Oscar
Guillermo Ortiz Sánchez (Antigua Guatemala)
Plegaria de un ex-cruzado
Mi amado Señor Sepultado, otra vez imploro
tu presencia otra vez me siento atribulado.
A tus pies señor dejo mis penas, a tus pies dejo mi suplicas.
Soy indigno de tu gracia, más clamo tu misericordia infinita.
Siempre as estado a mi espera y yo siempre te he fallado. Siempre
te he prometido y después te he abandonado.
Hoy de hinojos ante ti Cristo Yacente he meditado y con dolor
he reparado...
¡Que con mis actos he sido yo quien té ha sacrificado!
Han sido Señor Sepultado mis desatinos y mis pecados
los que en verdad te han crucificado.
Hoy vengo a suplicarte mi señor de Los Cruzados.
Para que ilumines mis pasos y no me sueltes la mano.
Soy pecador, soy humano pero no quiero vivir de ti alejado.
Conságrame a ti Jesús y no permitas que te abandone.
Ya han sido muchos viernes santos mi señor, esperando
verme entre tus filas y yo sin haberme presentado.
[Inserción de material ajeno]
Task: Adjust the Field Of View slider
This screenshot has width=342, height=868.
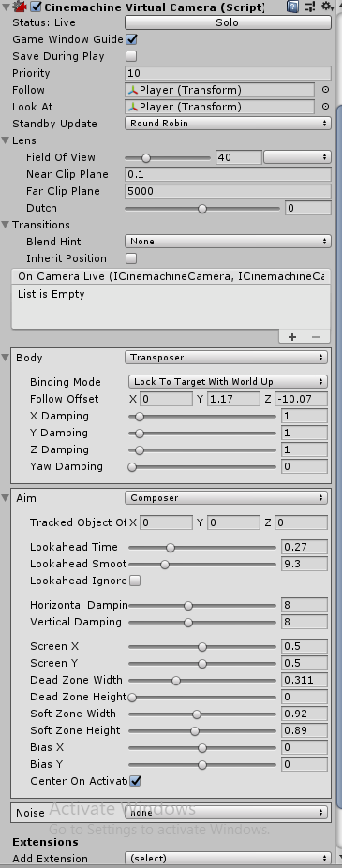Action: (x=168, y=157)
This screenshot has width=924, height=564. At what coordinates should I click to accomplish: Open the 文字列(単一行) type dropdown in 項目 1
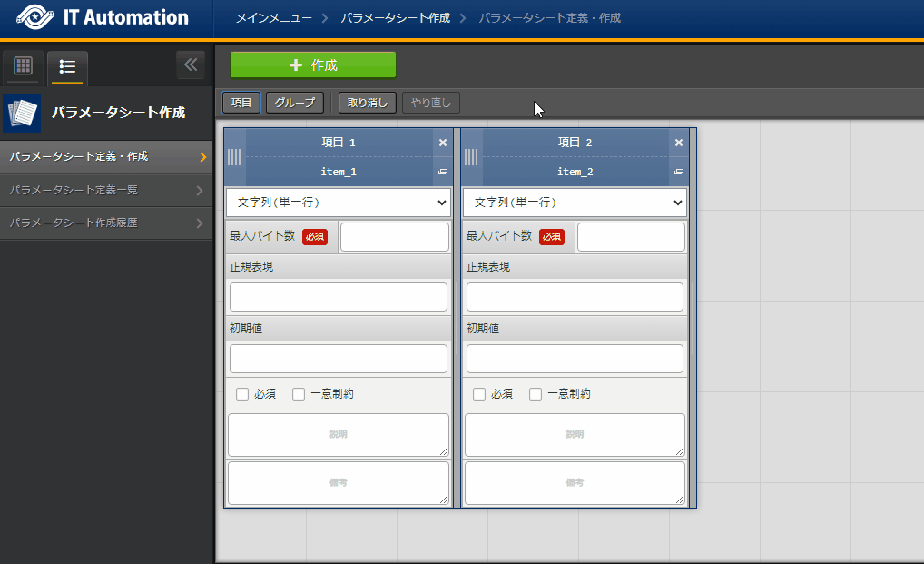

Contaste conmigo para acompañarte en tu agonía
y tu suplicio, esperaste verme de rodillas a tu espera y en
cada esquina me buscaste mas yo nunca salí a tu paso.
Tu tristeza mi Cristo amado se hizo más grande cuando
mi juramento de cruzado un día dejé abandonado.
No merezco tu venia mi Señor Sepultado pero te suplico
me la otorgues y de hoy en adelante no me sueltes la mano, para
que no me vaya de tu lado y te sirva y te alabe como un digno
cruzado.
Yo sé mi Cristo de La Penitencia que mi suplica as atendido
pues en mi alma ahora siento paz y en mis sentidos alegría.
La única ironía y en ella una lección escondida...
Yo nunca saber qué se siente sufrir como yo te he tratado,
pues tu amor por mí es tan grande que a pesar de mis
desaires y mis pecados, tu nunca me as abandonado.